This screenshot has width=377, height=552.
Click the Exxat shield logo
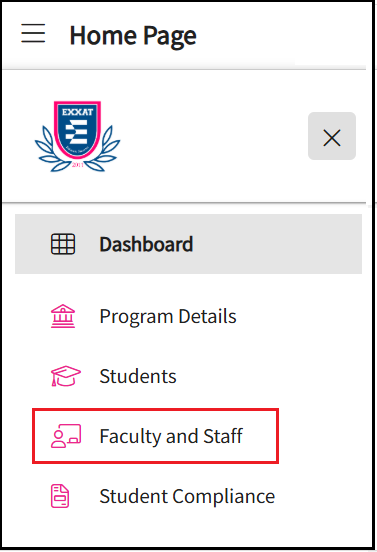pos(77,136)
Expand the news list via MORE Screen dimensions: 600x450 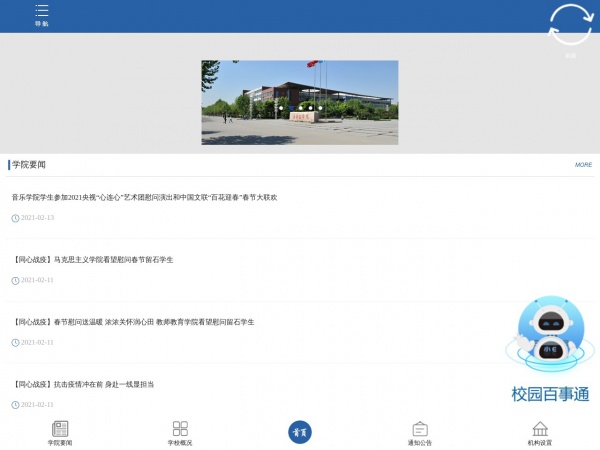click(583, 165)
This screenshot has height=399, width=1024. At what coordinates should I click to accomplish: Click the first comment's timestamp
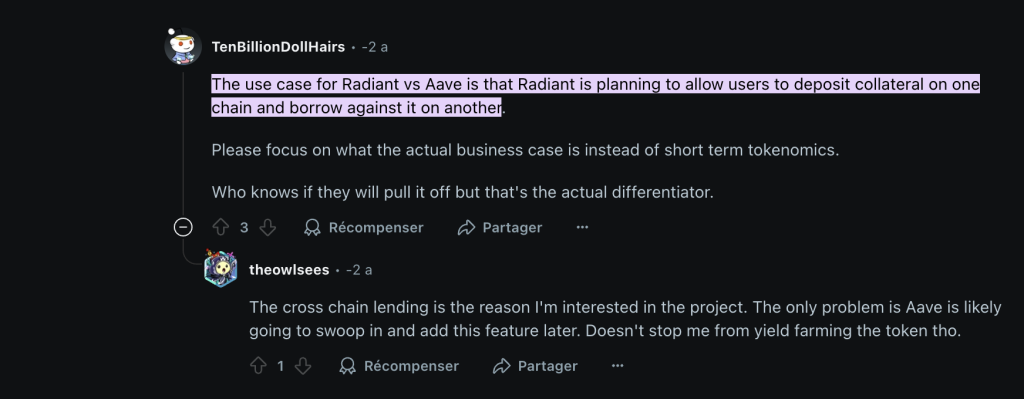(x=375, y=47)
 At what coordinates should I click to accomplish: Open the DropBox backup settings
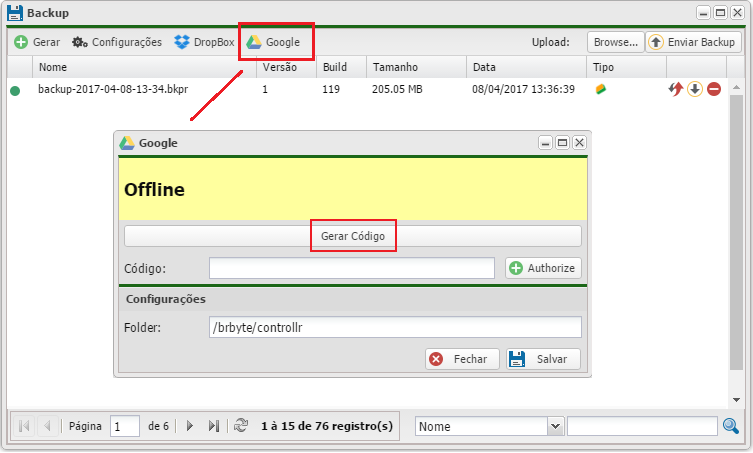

****************************************

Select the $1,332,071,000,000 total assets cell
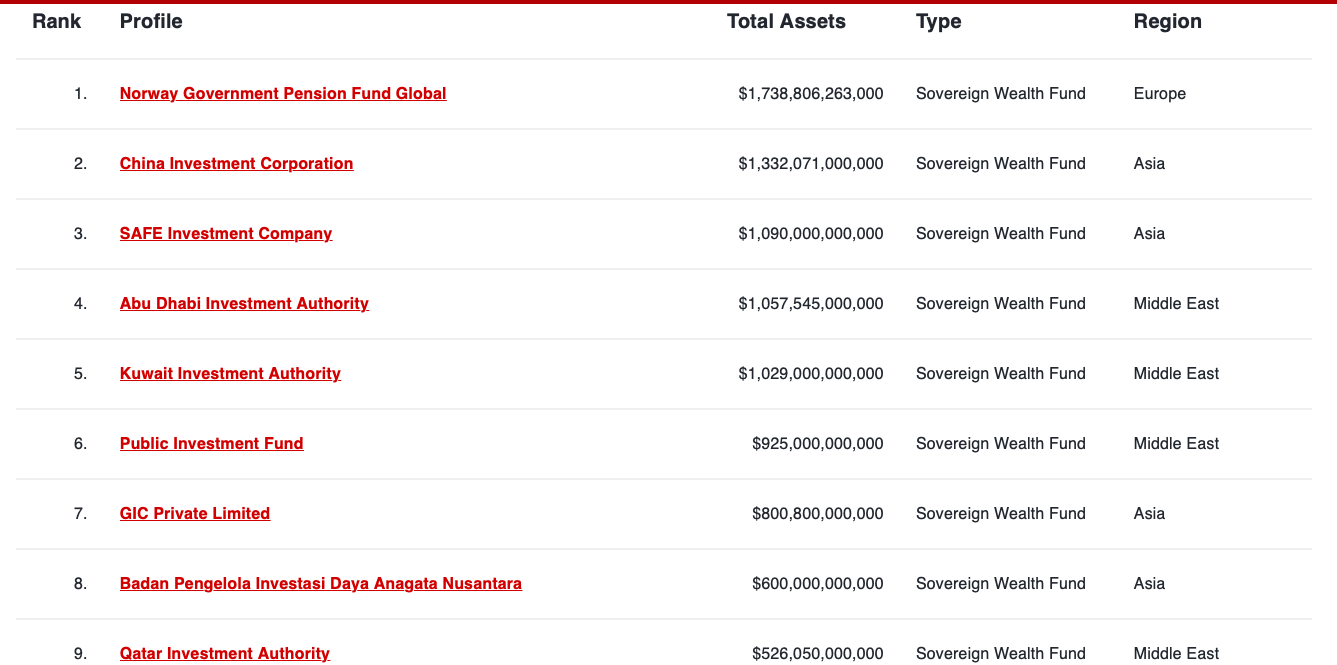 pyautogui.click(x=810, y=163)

****************************************

:: EXERCISE OBJECTIVE ::
A word-for-word reproduction is needed of the lines above from the line containing "This screenshot has height=399, width=1024." through the line containing "At what coordinates should I click to accomplish: Open", with both ends kept and no pictures.

:: ANSWER TO THIS PROBLEM ::
This screenshot has height=399, width=1024. At what coordinates should I click to accomplish: Click the first comment's timestamp
(x=375, y=47)
 At what coordinates should I click to accomplish: Open the DropBox backup settings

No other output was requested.